Pertaining to the mainstream defence the accused had testified that at the material time of the incident as she had not taken her prescription, she could not really remember what had happened. By implication due to that failure the tendency for the psychosis suffered by her could have occurred. This statement is pertinent to the accused’s defence as SD2 had said that the prescribed drugs are to reduce the illness and the brief reactive psychosis without which the accused does acts without thinking of the consequences. Since the prosecution stance was that the accused was of sound mind on 2 February 2011, it then become incumbent on the prosecution to establish that the accused had indeed taken her medication. This the prosecution had failed to do so. To a question by Justice Suriyadi on whether the prosecution had challenged/rebutted the accused had not taken her prescribed drugs, the learned DPP agreed no challenge had been made. Thus there was no rebuttal evidence of the statement that the accused did not take her medication. The Court was then adjourned for decision. The following was brought to the attention of the Federal Court:

“Without there being any evidence adduced to establish that she took the prescription and the prescribed dosage on 2 February 2011, via-a-vis the substantive evidence available to indicate that she most probably did not take the medicine whether by inference or otherwise, a reasonable doubt had arisen as to whether she was in command of her mental facilities when she killed the deceased person (by analogy see Mat v PP [1963] 29 MLJ 263). On that premise we submit that it is therefore satisfied on a balance of probability that the accused had established her defence of unsoundness of mind and thus not capable of knowing that her act was wrong or contrary to law.”
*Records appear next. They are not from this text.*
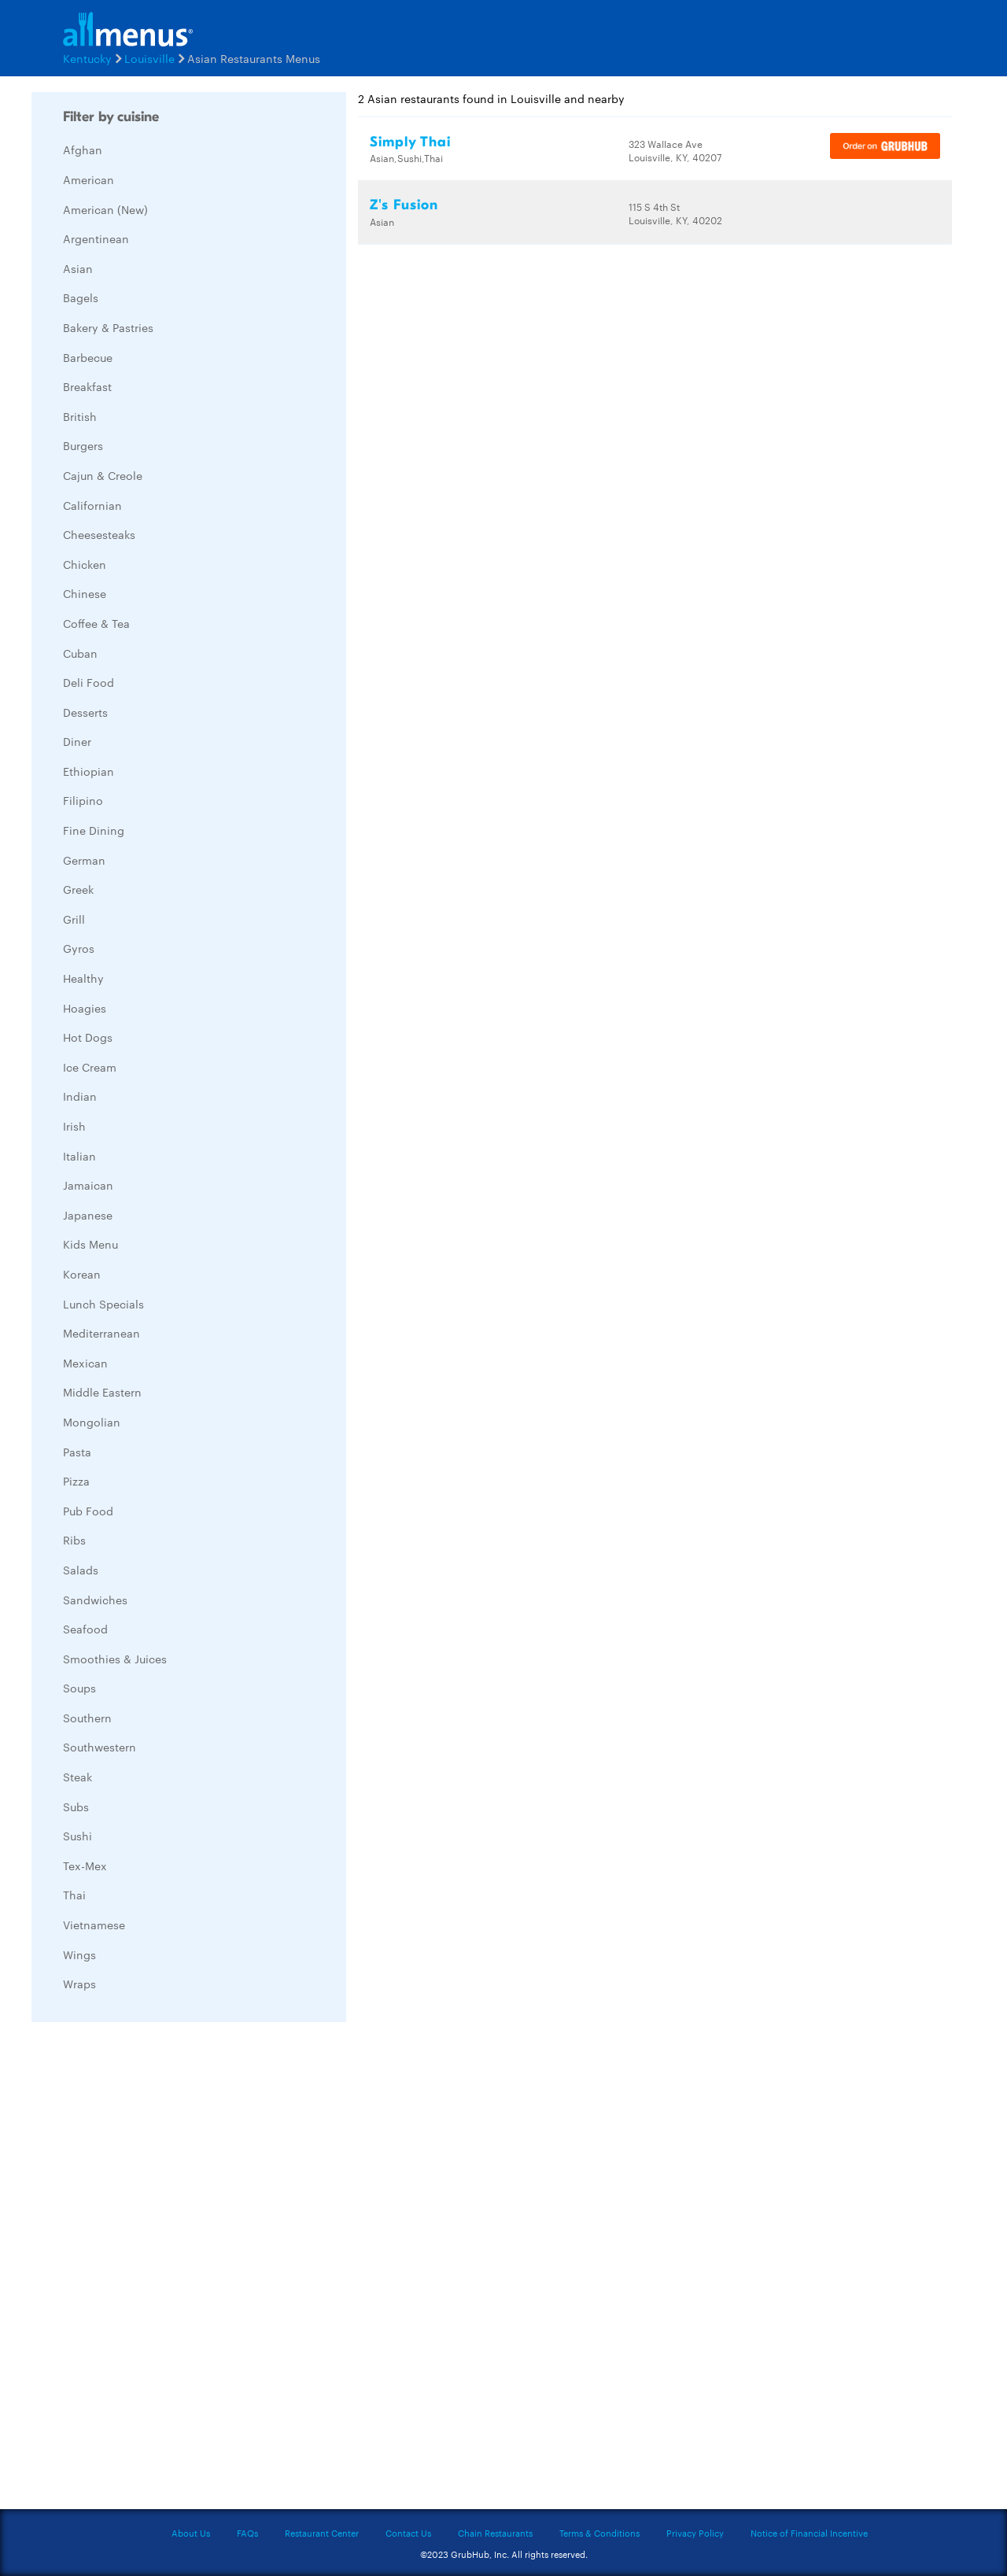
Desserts (85, 712)
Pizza (76, 1481)
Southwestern (99, 1747)
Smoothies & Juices (115, 1658)
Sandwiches (95, 1599)
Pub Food (88, 1511)
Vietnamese (94, 1924)
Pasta (77, 1452)
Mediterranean (101, 1333)
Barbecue (88, 357)
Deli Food (88, 682)
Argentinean (96, 238)
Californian (92, 505)
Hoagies (84, 1008)
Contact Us (408, 2532)
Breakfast (87, 386)
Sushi (77, 1835)
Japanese (88, 1215)
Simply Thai (410, 142)
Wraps (79, 1983)
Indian (80, 1096)
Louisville (149, 58)
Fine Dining (93, 830)
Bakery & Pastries (108, 327)
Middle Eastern (102, 1392)
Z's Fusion (404, 205)
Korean (82, 1274)
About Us (191, 2532)
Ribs (74, 1540)
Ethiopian (88, 771)
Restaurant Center (322, 2532)
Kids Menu (90, 1244)
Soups (79, 1688)
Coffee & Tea (96, 623)
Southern (87, 1717)
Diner (77, 741)
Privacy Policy (695, 2532)
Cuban (80, 653)
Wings (79, 1954)
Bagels (80, 297)
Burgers (83, 445)
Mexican (85, 1363)
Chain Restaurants (495, 2532)
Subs (76, 1806)
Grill (74, 919)
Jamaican (88, 1185)
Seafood (85, 1629)
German (84, 860)
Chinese (84, 593)
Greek (78, 889)
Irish (74, 1126)
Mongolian (91, 1422)
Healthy (83, 978)
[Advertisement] (149, 2270)
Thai (74, 1894)
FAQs (247, 2532)
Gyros (78, 948)
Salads (80, 1570)
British (80, 416)
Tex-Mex (85, 1865)
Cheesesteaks (99, 534)
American (88, 179)
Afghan (82, 149)
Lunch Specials (103, 1304)
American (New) (105, 209)
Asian (78, 268)
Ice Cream (89, 1067)
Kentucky (87, 58)
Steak (77, 1776)
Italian (79, 1156)
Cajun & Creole (102, 475)
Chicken (84, 564)
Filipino (83, 800)
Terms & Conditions (599, 2532)
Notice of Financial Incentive (809, 2532)
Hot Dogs (88, 1037)
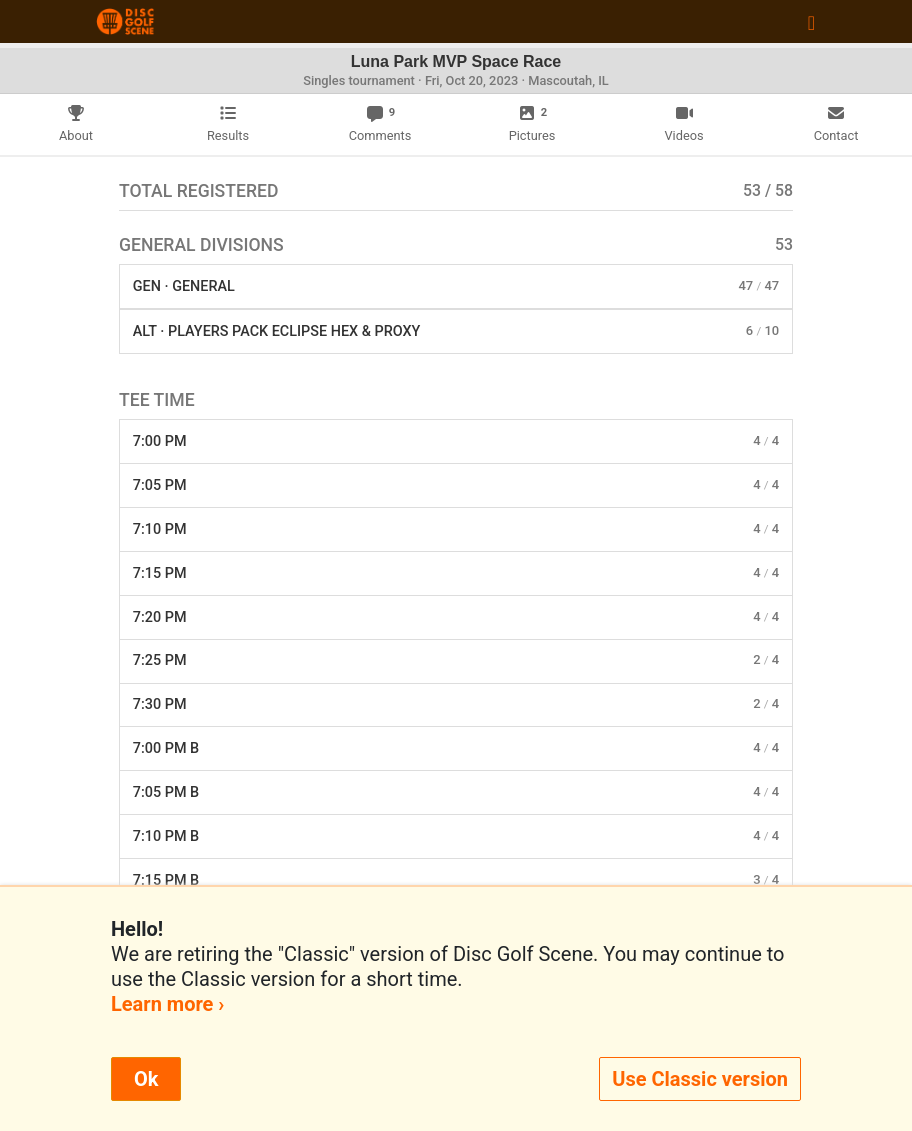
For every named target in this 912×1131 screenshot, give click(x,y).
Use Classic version (700, 1079)
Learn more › (167, 1004)
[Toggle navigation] (811, 22)
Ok (146, 1079)
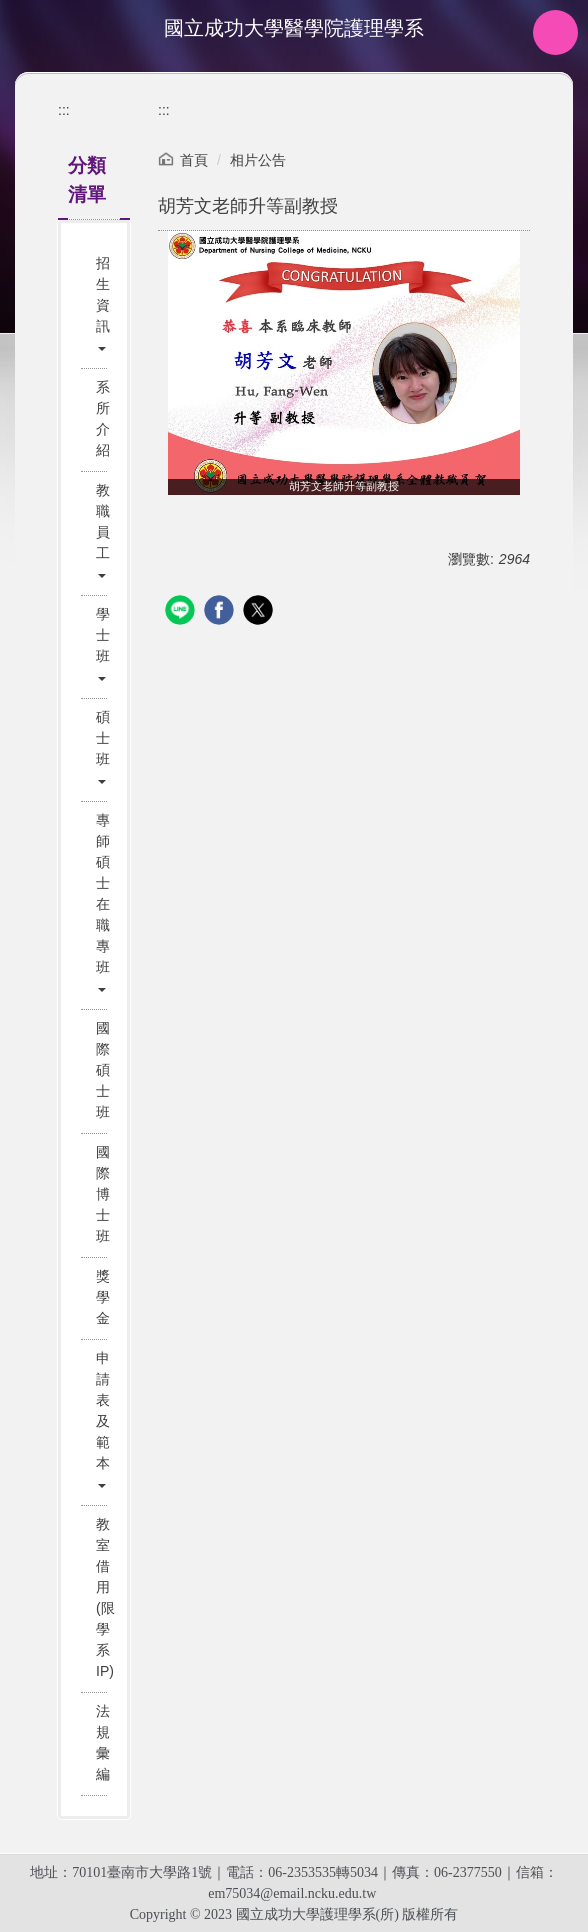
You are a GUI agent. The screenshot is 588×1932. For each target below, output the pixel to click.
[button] (96, 305)
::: (64, 110)
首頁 (194, 160)
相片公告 (258, 160)
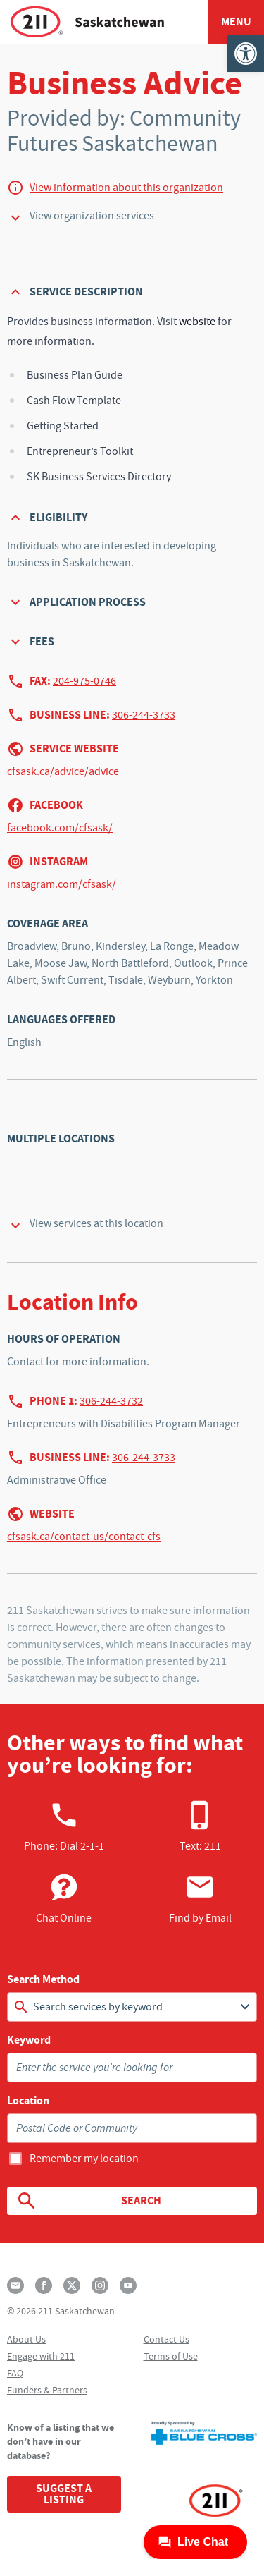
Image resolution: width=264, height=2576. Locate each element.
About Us (26, 2339)
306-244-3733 (143, 715)
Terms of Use (171, 2356)
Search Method (43, 1979)
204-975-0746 (84, 681)
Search (88, 2201)
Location (28, 2101)
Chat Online (64, 1898)
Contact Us (166, 2339)
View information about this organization (126, 188)
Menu (236, 21)
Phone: (64, 1826)
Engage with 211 (41, 2356)
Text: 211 (200, 1826)
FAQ (15, 2373)
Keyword (29, 2040)
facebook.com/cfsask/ (60, 828)
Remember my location (84, 2158)
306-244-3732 (111, 1401)
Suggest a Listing (64, 2494)
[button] (245, 53)
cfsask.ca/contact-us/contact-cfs (84, 1537)
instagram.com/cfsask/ (61, 884)
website (197, 322)
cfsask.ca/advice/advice (63, 771)
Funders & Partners (47, 2389)
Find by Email (200, 1898)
Justice Suriyadi said that there is a doubt whetherthe accused was normal and took the prescription/medicine and remarked that the substantive evidence indicating that the accused did not take any medicine on or around the time of the incident was not challenged by the prosecution. The decision was unanimous. The appeal was allowed and all orders of the High Court reinstated.

[In Saeng-Un Udon V PP [2001] 3 SLR 1, the Singapore Court of Appeal held that the evidence of the pathologist who testified that the murder weapon used by the appellant was a heavy instrument and not the one the appellant confessed to have used and this evidence, accordingly to the Court of Appeal, and contrary to the finding of the High Court Judge, was sufficient to raise a reasonable doubt on the cause of the deceased’s death. In reference to expert evidence, the Court of Appeal held that the trial judge “not entitled to venture his own opinion on a matter which was clearly ‘outside the learning of the Court’.